Votre objectif >> Recopiez tout le matériel ci-dessous, ligne par ligne, sans y changer quoi que ce soit.
-------- Entrées fournies --------
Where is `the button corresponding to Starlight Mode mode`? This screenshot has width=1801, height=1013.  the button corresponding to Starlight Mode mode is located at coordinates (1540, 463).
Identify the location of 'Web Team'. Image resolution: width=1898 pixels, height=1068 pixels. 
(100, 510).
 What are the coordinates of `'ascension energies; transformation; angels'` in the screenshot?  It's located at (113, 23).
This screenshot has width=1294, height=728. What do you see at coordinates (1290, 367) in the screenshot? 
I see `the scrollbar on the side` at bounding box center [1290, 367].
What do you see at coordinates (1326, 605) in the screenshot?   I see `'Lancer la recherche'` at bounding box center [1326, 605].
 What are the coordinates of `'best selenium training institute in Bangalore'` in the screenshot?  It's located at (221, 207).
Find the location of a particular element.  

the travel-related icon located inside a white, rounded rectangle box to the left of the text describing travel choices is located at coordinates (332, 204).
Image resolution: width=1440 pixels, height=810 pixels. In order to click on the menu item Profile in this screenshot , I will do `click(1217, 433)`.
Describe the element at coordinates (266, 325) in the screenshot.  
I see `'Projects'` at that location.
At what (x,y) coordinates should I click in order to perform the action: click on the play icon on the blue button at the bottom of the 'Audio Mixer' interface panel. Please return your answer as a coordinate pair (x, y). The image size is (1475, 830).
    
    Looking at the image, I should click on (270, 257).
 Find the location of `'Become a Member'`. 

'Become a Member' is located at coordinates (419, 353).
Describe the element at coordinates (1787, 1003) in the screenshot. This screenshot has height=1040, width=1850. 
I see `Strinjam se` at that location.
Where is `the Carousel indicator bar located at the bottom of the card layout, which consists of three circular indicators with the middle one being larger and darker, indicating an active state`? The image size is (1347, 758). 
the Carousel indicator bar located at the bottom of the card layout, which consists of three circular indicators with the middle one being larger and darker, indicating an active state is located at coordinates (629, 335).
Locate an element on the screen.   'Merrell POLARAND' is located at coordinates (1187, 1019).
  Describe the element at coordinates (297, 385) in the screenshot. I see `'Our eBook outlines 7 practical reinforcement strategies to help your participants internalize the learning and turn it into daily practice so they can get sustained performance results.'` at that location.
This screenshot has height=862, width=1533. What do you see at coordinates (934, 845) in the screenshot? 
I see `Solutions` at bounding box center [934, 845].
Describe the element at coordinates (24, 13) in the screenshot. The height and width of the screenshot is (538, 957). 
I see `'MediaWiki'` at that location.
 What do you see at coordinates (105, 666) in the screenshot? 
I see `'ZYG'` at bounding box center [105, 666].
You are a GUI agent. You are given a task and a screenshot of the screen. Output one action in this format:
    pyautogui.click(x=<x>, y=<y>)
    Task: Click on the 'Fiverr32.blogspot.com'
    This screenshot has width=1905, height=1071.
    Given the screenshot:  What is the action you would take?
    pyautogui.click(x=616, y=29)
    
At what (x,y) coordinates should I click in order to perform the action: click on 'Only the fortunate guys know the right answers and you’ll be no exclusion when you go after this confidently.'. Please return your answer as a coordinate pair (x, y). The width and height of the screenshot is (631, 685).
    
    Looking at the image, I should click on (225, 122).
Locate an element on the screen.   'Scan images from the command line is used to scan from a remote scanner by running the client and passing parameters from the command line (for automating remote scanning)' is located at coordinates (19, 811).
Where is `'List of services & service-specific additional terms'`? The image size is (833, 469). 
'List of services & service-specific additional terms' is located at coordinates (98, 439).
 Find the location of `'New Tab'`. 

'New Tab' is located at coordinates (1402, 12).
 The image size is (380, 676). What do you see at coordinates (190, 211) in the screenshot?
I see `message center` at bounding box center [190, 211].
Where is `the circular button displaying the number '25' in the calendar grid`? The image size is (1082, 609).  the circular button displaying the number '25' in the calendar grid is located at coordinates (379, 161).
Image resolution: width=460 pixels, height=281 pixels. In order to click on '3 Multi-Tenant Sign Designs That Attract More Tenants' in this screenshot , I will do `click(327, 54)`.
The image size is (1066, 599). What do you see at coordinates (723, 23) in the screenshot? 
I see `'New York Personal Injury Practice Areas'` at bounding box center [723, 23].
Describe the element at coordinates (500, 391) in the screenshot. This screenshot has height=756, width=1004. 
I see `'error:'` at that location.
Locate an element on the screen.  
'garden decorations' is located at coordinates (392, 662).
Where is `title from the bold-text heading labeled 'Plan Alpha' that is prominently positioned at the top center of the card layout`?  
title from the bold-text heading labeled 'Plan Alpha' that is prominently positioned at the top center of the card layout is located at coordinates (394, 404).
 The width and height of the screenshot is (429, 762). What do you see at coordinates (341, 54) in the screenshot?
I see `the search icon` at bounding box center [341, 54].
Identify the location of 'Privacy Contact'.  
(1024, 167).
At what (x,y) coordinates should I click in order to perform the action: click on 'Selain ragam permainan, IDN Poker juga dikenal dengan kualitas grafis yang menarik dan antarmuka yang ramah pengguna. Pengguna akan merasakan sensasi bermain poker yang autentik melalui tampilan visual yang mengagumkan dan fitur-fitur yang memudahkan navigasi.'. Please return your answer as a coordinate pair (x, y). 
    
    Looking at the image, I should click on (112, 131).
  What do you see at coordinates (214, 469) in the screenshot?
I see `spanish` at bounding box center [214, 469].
--------
Résultat obtenu >>
Where is `the button corresponding to Starlight Mode mode`? This screenshot has width=1801, height=1013.  the button corresponding to Starlight Mode mode is located at coordinates (1540, 463).
Identify the location of 'Web Team'. Image resolution: width=1898 pixels, height=1068 pixels. 
(100, 510).
 What are the coordinates of `'ascension energies; transformation; angels'` in the screenshot?  It's located at (113, 23).
This screenshot has width=1294, height=728. What do you see at coordinates (1290, 367) in the screenshot? 
I see `the scrollbar on the side` at bounding box center [1290, 367].
What do you see at coordinates (1326, 605) in the screenshot?   I see `'Lancer la recherche'` at bounding box center [1326, 605].
 What are the coordinates of `'best selenium training institute in Bangalore'` in the screenshot?  It's located at (221, 207).
Find the location of a particular element.  

the travel-related icon located inside a white, rounded rectangle box to the left of the text describing travel choices is located at coordinates (332, 204).
Image resolution: width=1440 pixels, height=810 pixels. In order to click on the menu item Profile in this screenshot , I will do `click(1217, 433)`.
Describe the element at coordinates (266, 325) in the screenshot.  
I see `'Projects'` at that location.
At what (x,y) coordinates should I click in order to perform the action: click on the play icon on the blue button at the bottom of the 'Audio Mixer' interface panel. Please return your answer as a coordinate pair (x, y). The image size is (1475, 830).
    
    Looking at the image, I should click on (270, 257).
 Find the location of `'Become a Member'`. 

'Become a Member' is located at coordinates (419, 353).
Describe the element at coordinates (1787, 1003) in the screenshot. This screenshot has height=1040, width=1850. 
I see `Strinjam se` at that location.
Where is `the Carousel indicator bar located at the bottom of the card layout, which consists of three circular indicators with the middle one being larger and darker, indicating an active state`? The image size is (1347, 758). 
the Carousel indicator bar located at the bottom of the card layout, which consists of three circular indicators with the middle one being larger and darker, indicating an active state is located at coordinates (629, 335).
Locate an element on the screen.   'Merrell POLARAND' is located at coordinates (1187, 1019).
  Describe the element at coordinates (297, 385) in the screenshot. I see `'Our eBook outlines 7 practical reinforcement strategies to help your participants internalize the learning and turn it into daily practice so they can get sustained performance results.'` at that location.
This screenshot has height=862, width=1533. What do you see at coordinates (934, 845) in the screenshot? 
I see `Solutions` at bounding box center [934, 845].
Describe the element at coordinates (24, 13) in the screenshot. The height and width of the screenshot is (538, 957). 
I see `'MediaWiki'` at that location.
 What do you see at coordinates (105, 666) in the screenshot? 
I see `'ZYG'` at bounding box center [105, 666].
You are a GUI agent. You are given a task and a screenshot of the screen. Output one action in this format:
    pyautogui.click(x=<x>, y=<y>)
    Task: Click on the 'Fiverr32.blogspot.com'
    This screenshot has width=1905, height=1071.
    Given the screenshot:  What is the action you would take?
    pyautogui.click(x=616, y=29)
    
At what (x,y) coordinates should I click in order to perform the action: click on 'Only the fortunate guys know the right answers and you’ll be no exclusion when you go after this confidently.'. Please return your answer as a coordinate pair (x, y). The width and height of the screenshot is (631, 685).
    
    Looking at the image, I should click on (225, 122).
Locate an element on the screen.   'Scan images from the command line is used to scan from a remote scanner by running the client and passing parameters from the command line (for automating remote scanning)' is located at coordinates (19, 811).
Where is `'List of services & service-specific additional terms'`? The image size is (833, 469). 
'List of services & service-specific additional terms' is located at coordinates (98, 439).
 Find the location of `'New Tab'`. 

'New Tab' is located at coordinates (1402, 12).
 The image size is (380, 676). What do you see at coordinates (190, 211) in the screenshot?
I see `message center` at bounding box center [190, 211].
Where is `the circular button displaying the number '25' in the calendar grid`? The image size is (1082, 609).  the circular button displaying the number '25' in the calendar grid is located at coordinates (379, 161).
Image resolution: width=460 pixels, height=281 pixels. In order to click on '3 Multi-Tenant Sign Designs That Attract More Tenants' in this screenshot , I will do `click(327, 54)`.
The image size is (1066, 599). What do you see at coordinates (723, 23) in the screenshot? 
I see `'New York Personal Injury Practice Areas'` at bounding box center [723, 23].
Describe the element at coordinates (500, 391) in the screenshot. This screenshot has height=756, width=1004. 
I see `'error:'` at that location.
Locate an element on the screen.  
'garden decorations' is located at coordinates (392, 662).
Where is `title from the bold-text heading labeled 'Plan Alpha' that is prominently positioned at the top center of the card layout`?  
title from the bold-text heading labeled 'Plan Alpha' that is prominently positioned at the top center of the card layout is located at coordinates (394, 404).
 The width and height of the screenshot is (429, 762). What do you see at coordinates (341, 54) in the screenshot?
I see `the search icon` at bounding box center [341, 54].
Identify the location of 'Privacy Contact'.  
(1024, 167).
At what (x,y) coordinates should I click in order to perform the action: click on 'Selain ragam permainan, IDN Poker juga dikenal dengan kualitas grafis yang menarik dan antarmuka yang ramah pengguna. Pengguna akan merasakan sensasi bermain poker yang autentik melalui tampilan visual yang mengagumkan dan fitur-fitur yang memudahkan navigasi.'. Please return your answer as a coordinate pair (x, y). 
    
    Looking at the image, I should click on (112, 131).
  What do you see at coordinates (214, 469) in the screenshot?
I see `spanish` at bounding box center [214, 469].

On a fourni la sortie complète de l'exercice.